Was cooking with vegetables always on the top of your mind, and if not, why is this the case now?

Some of my fondest memories as a child are to do with cooking and eating vegetables and fruits: running home from our allotment as quick as we could to cook the asparagus we just picked, devastating my grandmothers’ berry/fruit crops with my siblings like a plague of locusts, or foraging in hedgerows and woods to prepare things back at home.  I believe that vegetables and fruits should be given as much respect and love as all other food items, rather than an afterthought, and that they can easily become the main component of a dish with meat or fish acting as a supporting role. I am happy that there are plenty of other chefs and restaurant guests who share this philosophy, and the positive impact that this will have on our health and the environment.

 

What’s your specific approach vegetable wise?

We are lucky to have the most amazing Victorian kitchen garden and a team of passionate gardeners here at Gravetye and grow most of the fruits and vegetables that we use. Working with thus ultimately dictates our approach in the kitchen. It’s constant changing seasonality is reflected in the dishes and the menu that we offer, with large numbers of small changes rather than a more usual small number of large changes. In the growing season we are preserving 30-40% of what is harvested for the less productive months and the variety of different produce is huge, so we naturally get an exiting variation of interesting flavours. During the winter months there is far less variation in produce, so we make up for this by using multiple different techniques based on the same ingredient. The constant communication between the kitchen and garden teams, intelligent management of large gluts, the improvisation, flexibility and unspecific nature of the menu make the challenge of growing and cooking vegetables a success and a pleasure for the guests.

 

What’s the USP of your restaurant? What makes it stand out, consciously so?
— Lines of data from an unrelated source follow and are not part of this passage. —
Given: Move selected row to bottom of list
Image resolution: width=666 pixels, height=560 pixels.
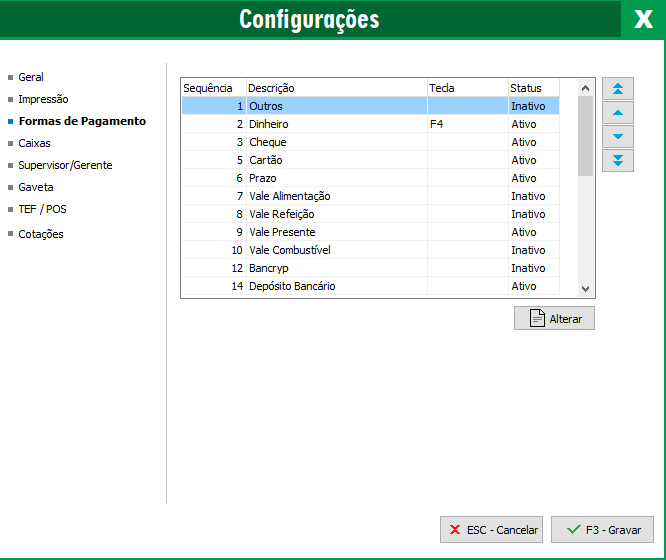Looking at the screenshot, I should [x=617, y=160].
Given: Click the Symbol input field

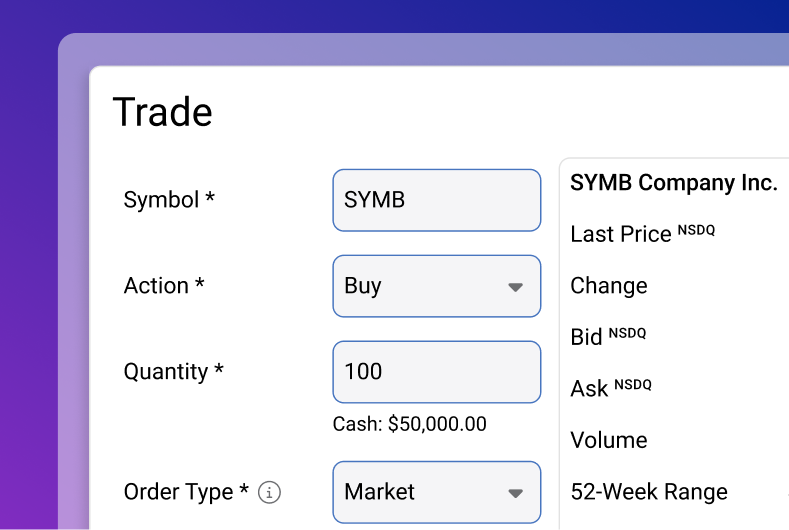Looking at the screenshot, I should tap(436, 200).
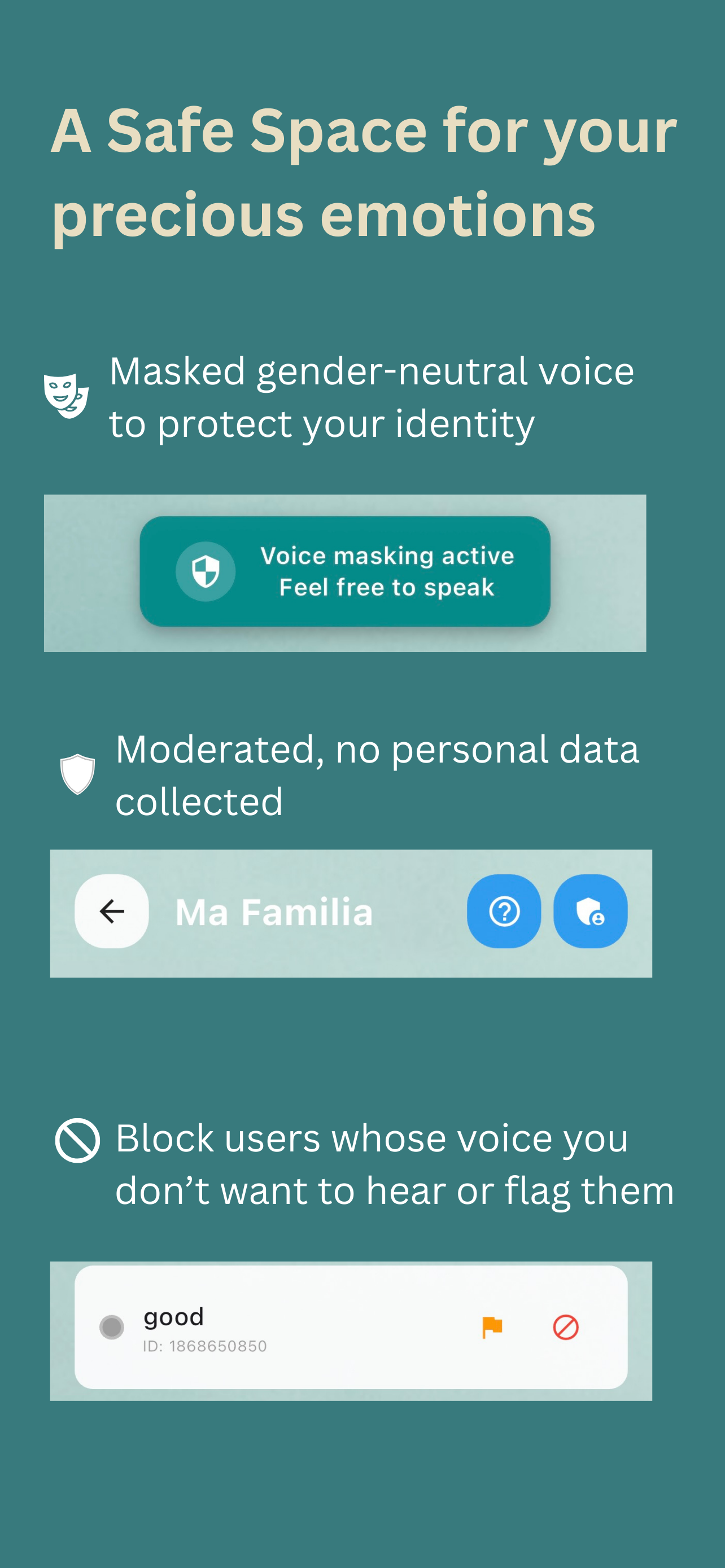This screenshot has height=1568, width=725.
Task: Click the Feel free to speak line
Action: point(387,588)
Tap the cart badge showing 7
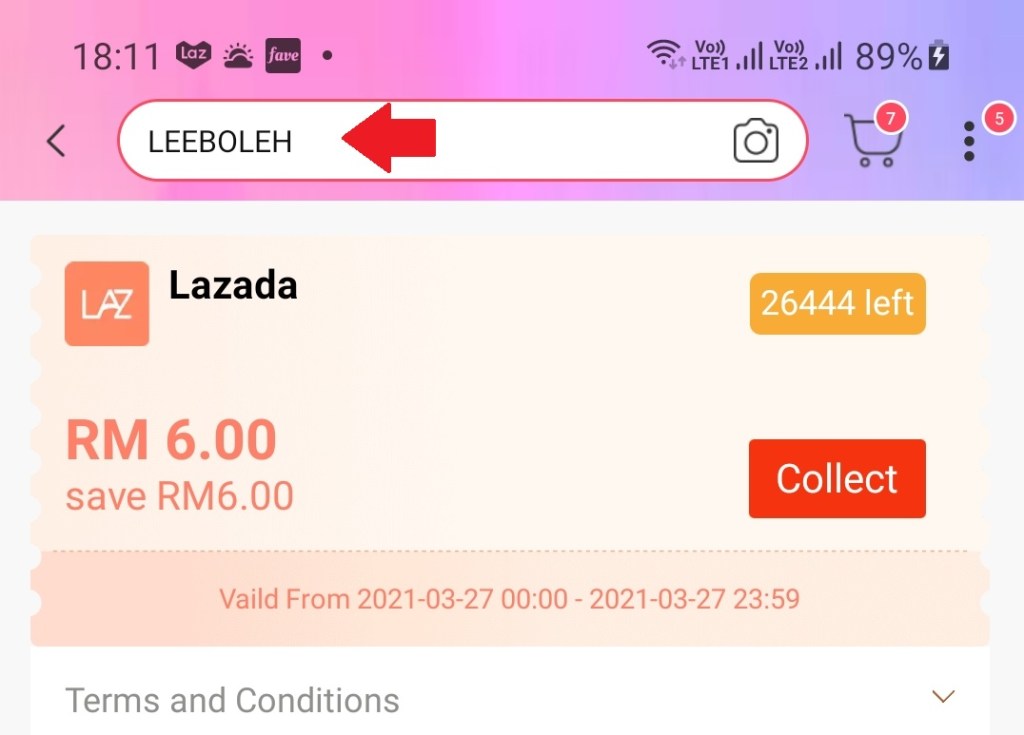This screenshot has height=735, width=1024. pos(890,118)
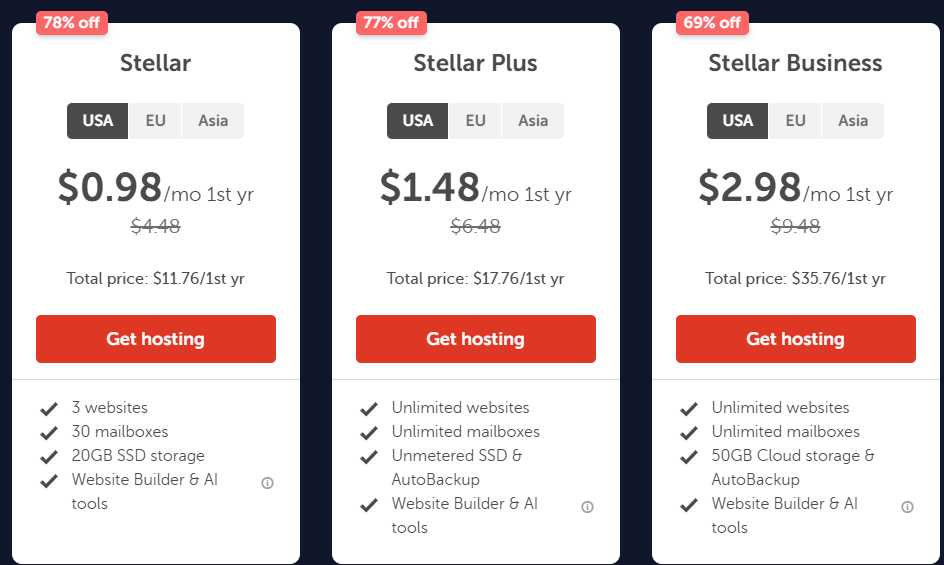The image size is (944, 565).
Task: Click the 77% off discount badge
Action: (392, 22)
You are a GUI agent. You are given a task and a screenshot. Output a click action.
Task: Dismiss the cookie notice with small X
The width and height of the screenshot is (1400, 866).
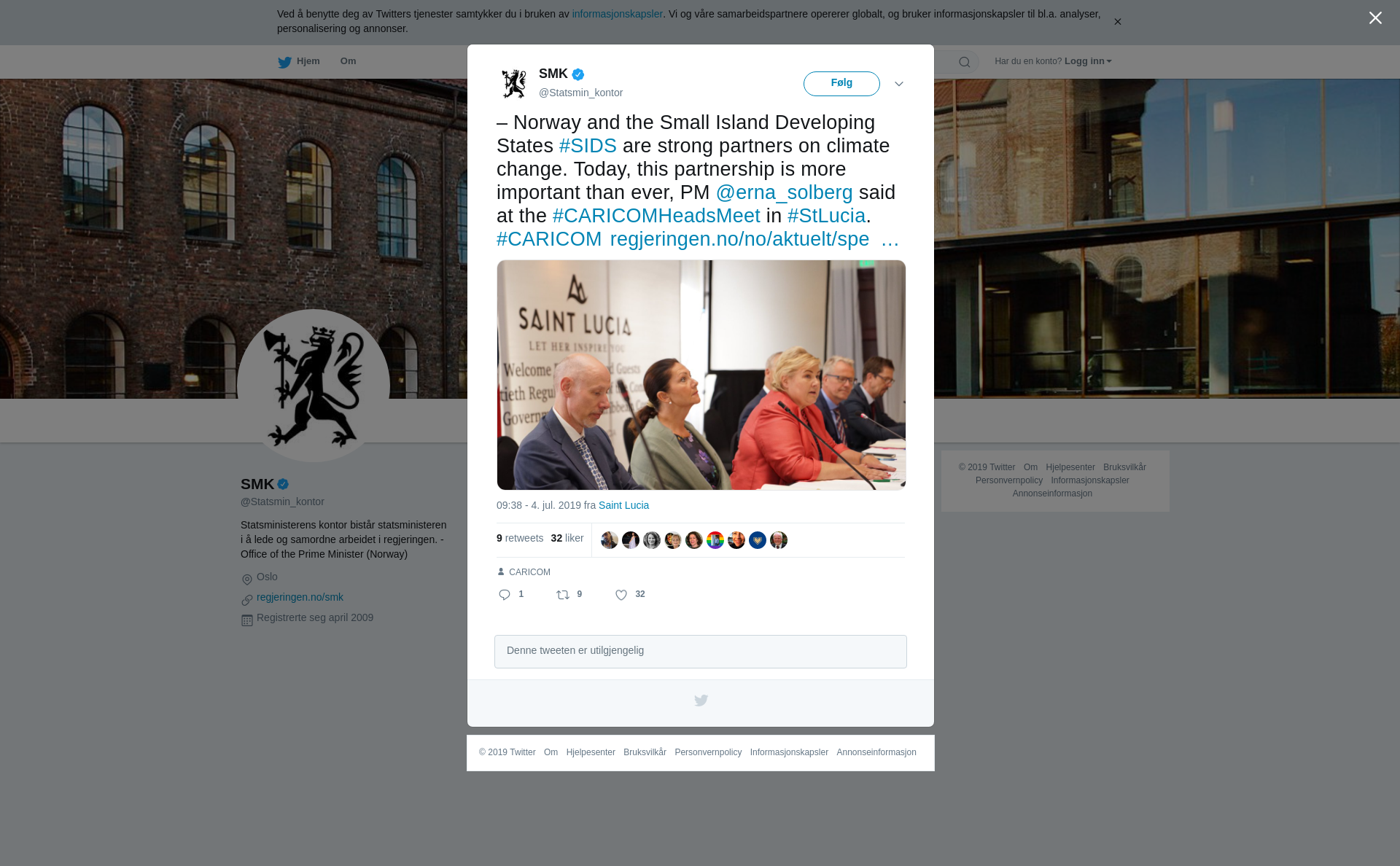coord(1117,22)

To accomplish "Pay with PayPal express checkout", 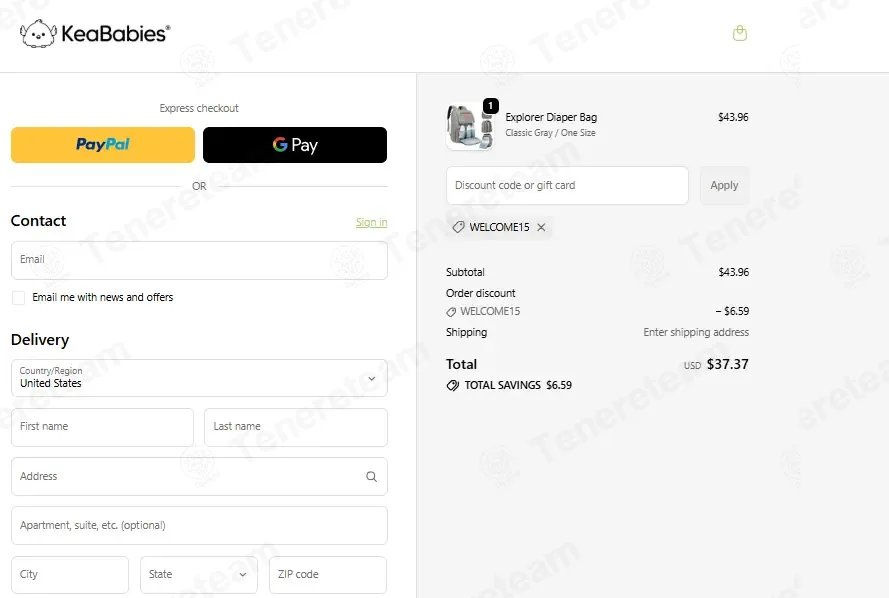I will [103, 145].
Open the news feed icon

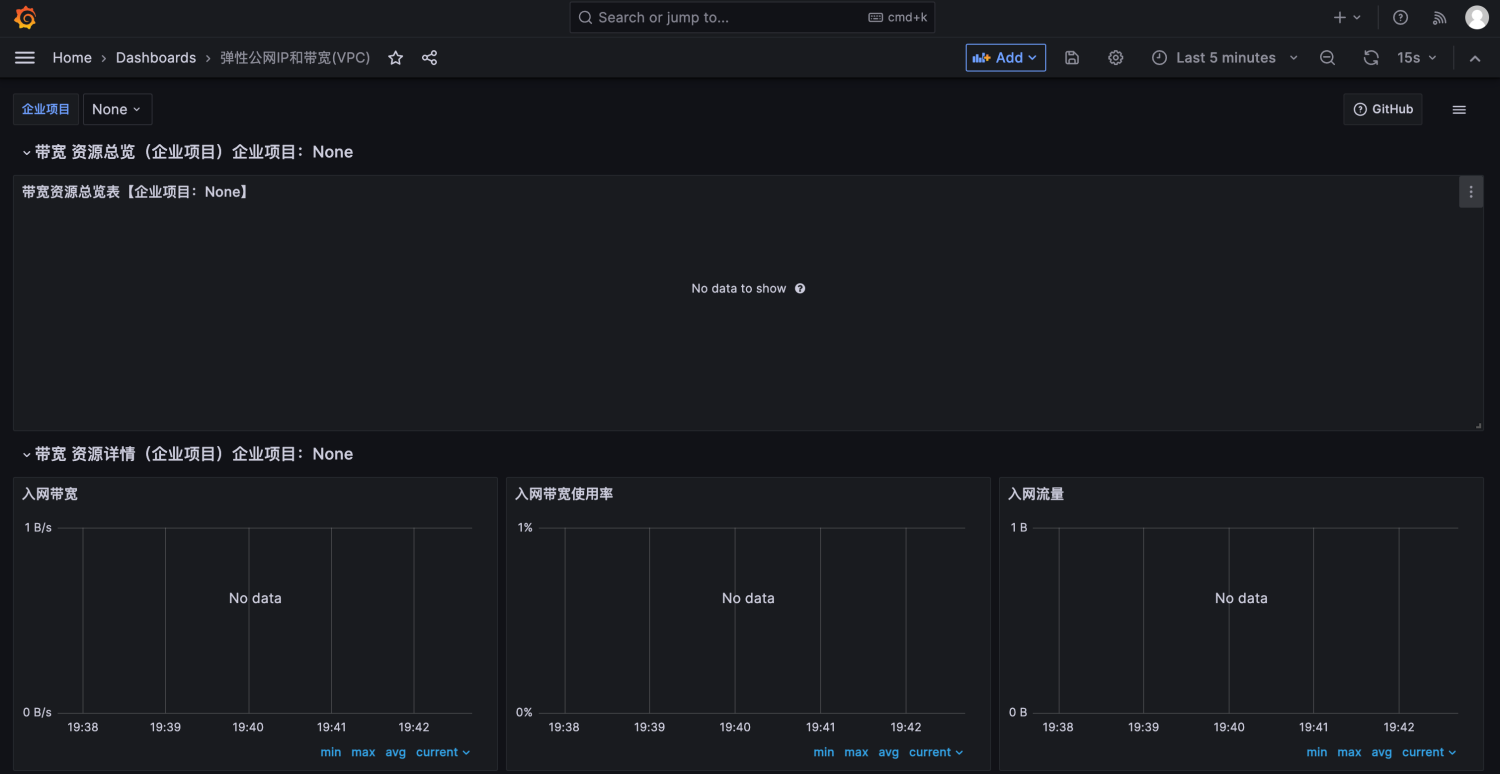click(1440, 18)
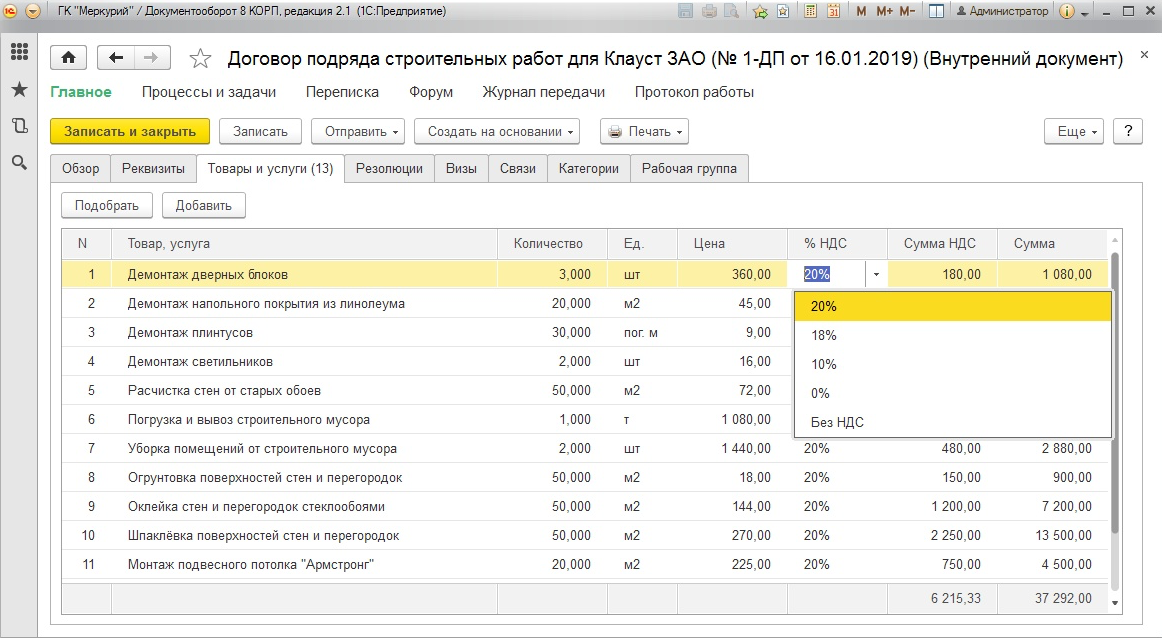Open the calendar icon in title bar
This screenshot has height=638, width=1162.
click(x=832, y=12)
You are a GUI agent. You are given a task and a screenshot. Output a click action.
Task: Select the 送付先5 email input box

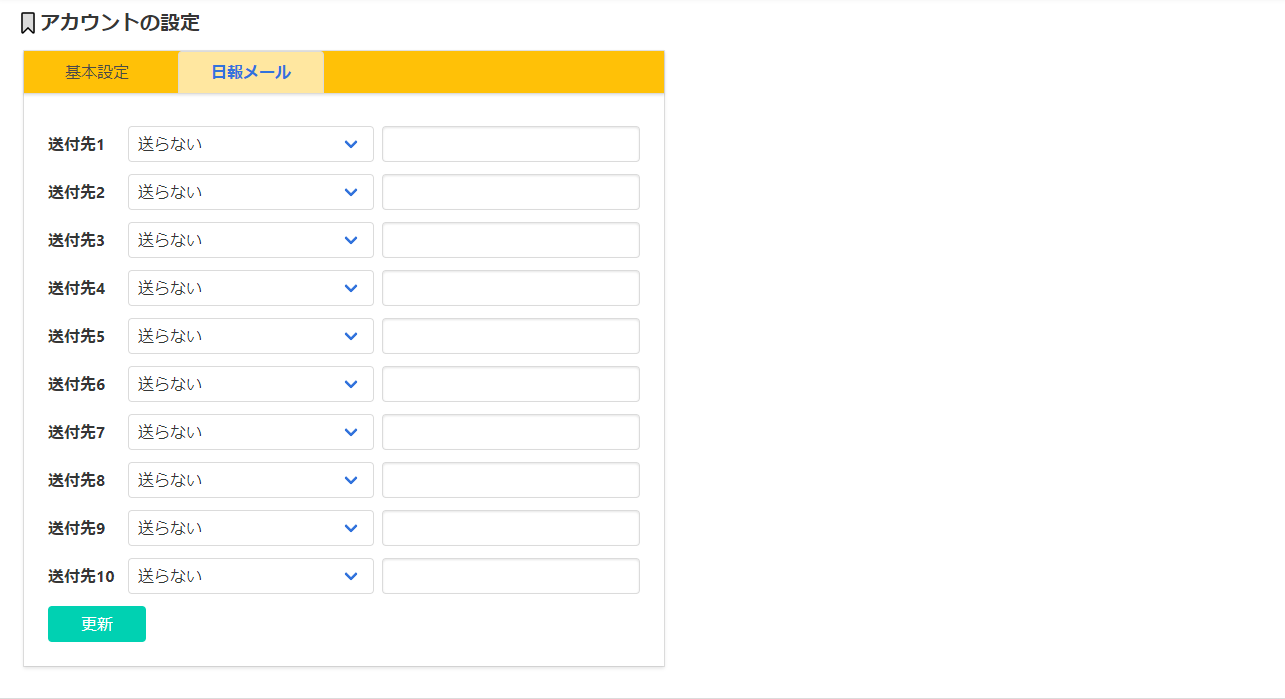coord(511,336)
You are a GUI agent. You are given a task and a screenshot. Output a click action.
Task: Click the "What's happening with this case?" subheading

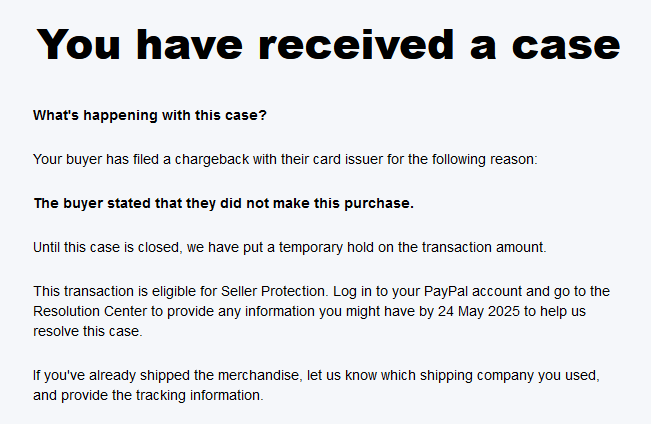(x=150, y=115)
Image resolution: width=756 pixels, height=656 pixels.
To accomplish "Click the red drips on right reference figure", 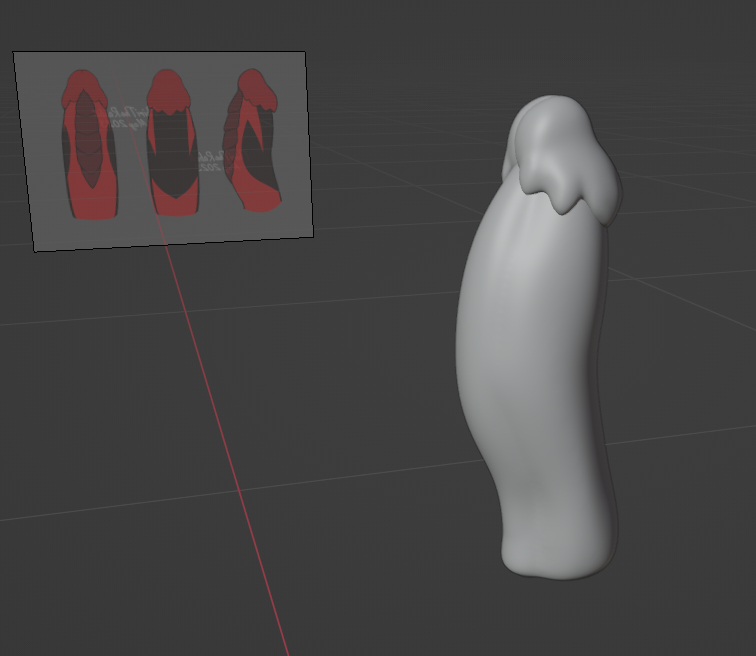I will tap(260, 95).
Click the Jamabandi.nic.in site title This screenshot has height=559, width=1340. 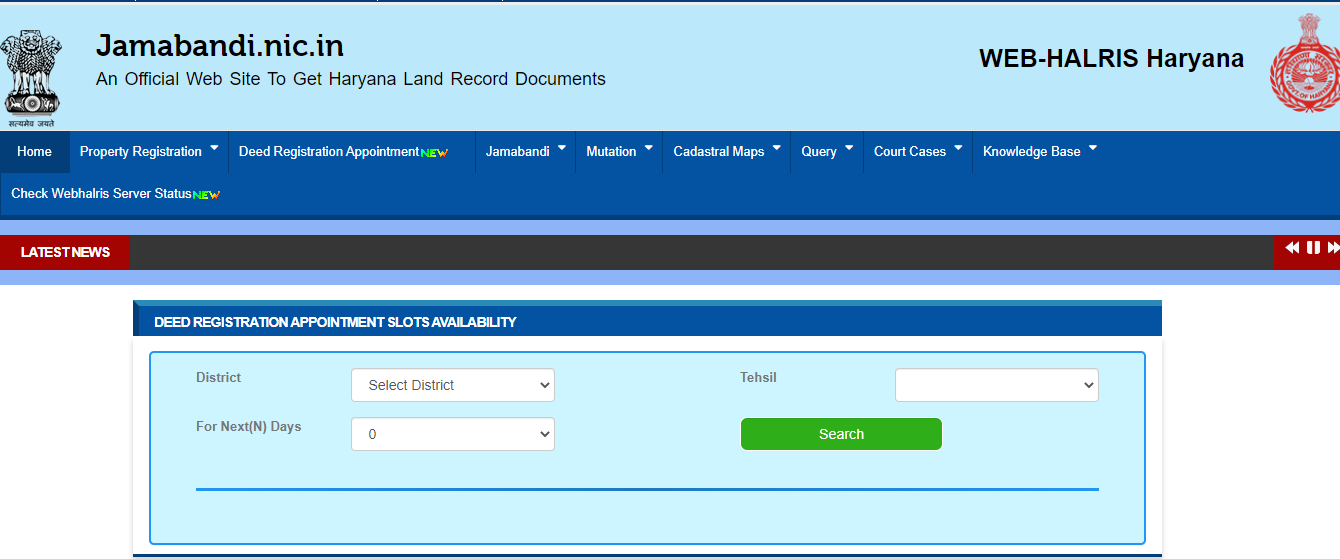click(x=220, y=46)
Our garden is one of the most historically important in the country, and our restaurant sits next to this incredible space with only a floor to ceiling glass wall to separate them. It is a magnificent environment to dine in and the bonus to immerse yourself in the garden before or after your meal. The food reflects the thousands of overlapping seasons that gradually change the garden throughout the year and we have built a strong reputation for our high levels of food and service resulting in a number of fantastic accolades including our 5 radishes! Our hugely productive Victorian oval-walled kitchen garden is our jewel in the crown, cementing the relationship between the kitchen and garden and providing us with incredible produce along with our orchards and glass houses.